[RAW DATA Boundary: Start]

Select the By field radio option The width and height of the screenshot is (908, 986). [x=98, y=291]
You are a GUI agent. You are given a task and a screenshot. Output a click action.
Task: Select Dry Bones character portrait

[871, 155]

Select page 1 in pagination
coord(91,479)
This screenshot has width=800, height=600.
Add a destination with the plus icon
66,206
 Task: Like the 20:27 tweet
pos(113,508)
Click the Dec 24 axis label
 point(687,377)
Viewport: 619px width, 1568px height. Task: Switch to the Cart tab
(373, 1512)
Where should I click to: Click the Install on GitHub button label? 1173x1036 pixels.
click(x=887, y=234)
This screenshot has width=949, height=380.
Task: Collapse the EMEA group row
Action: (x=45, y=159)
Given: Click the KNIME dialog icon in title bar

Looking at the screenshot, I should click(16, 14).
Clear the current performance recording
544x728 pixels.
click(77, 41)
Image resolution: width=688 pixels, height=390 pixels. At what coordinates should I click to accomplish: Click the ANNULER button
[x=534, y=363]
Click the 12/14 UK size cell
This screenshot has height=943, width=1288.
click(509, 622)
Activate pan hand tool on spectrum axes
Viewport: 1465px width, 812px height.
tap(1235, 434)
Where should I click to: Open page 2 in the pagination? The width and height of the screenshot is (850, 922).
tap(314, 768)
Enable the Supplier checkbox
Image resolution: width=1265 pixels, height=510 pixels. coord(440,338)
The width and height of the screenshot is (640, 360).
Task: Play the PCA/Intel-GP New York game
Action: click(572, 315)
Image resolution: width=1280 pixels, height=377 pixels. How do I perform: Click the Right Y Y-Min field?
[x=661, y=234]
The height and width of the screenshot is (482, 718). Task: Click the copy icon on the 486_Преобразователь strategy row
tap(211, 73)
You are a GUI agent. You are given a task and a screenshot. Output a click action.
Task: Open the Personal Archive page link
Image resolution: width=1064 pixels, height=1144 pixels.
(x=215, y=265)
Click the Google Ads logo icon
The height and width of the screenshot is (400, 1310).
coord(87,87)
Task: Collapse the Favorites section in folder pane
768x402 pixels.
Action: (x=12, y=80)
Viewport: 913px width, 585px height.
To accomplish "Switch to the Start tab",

[RAW DATA Boundary: End]

Above are some records; extract every one of them exactly.

Select the By field radio option The width and height of the screenshot is (908, 986). [x=98, y=291]
You are a GUI agent. You are given a task and a screenshot. Output a click action.
Task: Select Dry Bones character portrait

[871, 155]

Select page 1 in pagination
coord(91,479)
This screenshot has width=800, height=600.
Add a destination with the plus icon
66,206
 Task: Like the 20:27 tweet
pos(113,508)
Click the Dec 24 axis label
 point(687,377)
Viewport: 619px width, 1568px height. Task: Switch to the Cart tab
(373, 1512)
Where should I click to: Click the Install on GitHub button label? 1173x1036 pixels.
click(x=887, y=234)
This screenshot has width=949, height=380.
Task: Collapse the EMEA group row
Action: (x=45, y=159)
Given: Click the KNIME dialog icon in title bar

Looking at the screenshot, I should click(16, 14).
Clear the current performance recording
544x728 pixels.
click(77, 41)
Image resolution: width=688 pixels, height=390 pixels. At what coordinates should I click to accomplish: Click the ANNULER button
[x=534, y=363]
Click the 12/14 UK size cell
This screenshot has height=943, width=1288.
click(509, 622)
Activate pan hand tool on spectrum axes
Viewport: 1465px width, 812px height.
tap(1235, 434)
Where should I click to: Open page 2 in the pagination? The width and height of the screenshot is (850, 922).
tap(314, 768)
Enable the Supplier checkbox
Image resolution: width=1265 pixels, height=510 pixels. coord(440,338)
The width and height of the screenshot is (640, 360).
Task: Play the PCA/Intel-GP New York game
Action: click(572, 315)
Image resolution: width=1280 pixels, height=377 pixels. How do I perform: Click the Right Y Y-Min field?
[x=661, y=234]
The height and width of the screenshot is (482, 718). Task: Click the copy icon on the 486_Преобразователь strategy row
tap(211, 73)
You are a GUI agent. You are given a task and a screenshot. Output a click action.
Task: Open the Personal Archive page link
Image resolution: width=1064 pixels, height=1144 pixels.
(x=215, y=265)
Click the Google Ads logo icon
The height and width of the screenshot is (400, 1310).
coord(87,87)
Task: Collapse the Favorites section in folder pane
768x402 pixels.
Action: (x=12, y=80)
Viewport: 913px width, 585px height.
To accomplish "Switch to the Start tab",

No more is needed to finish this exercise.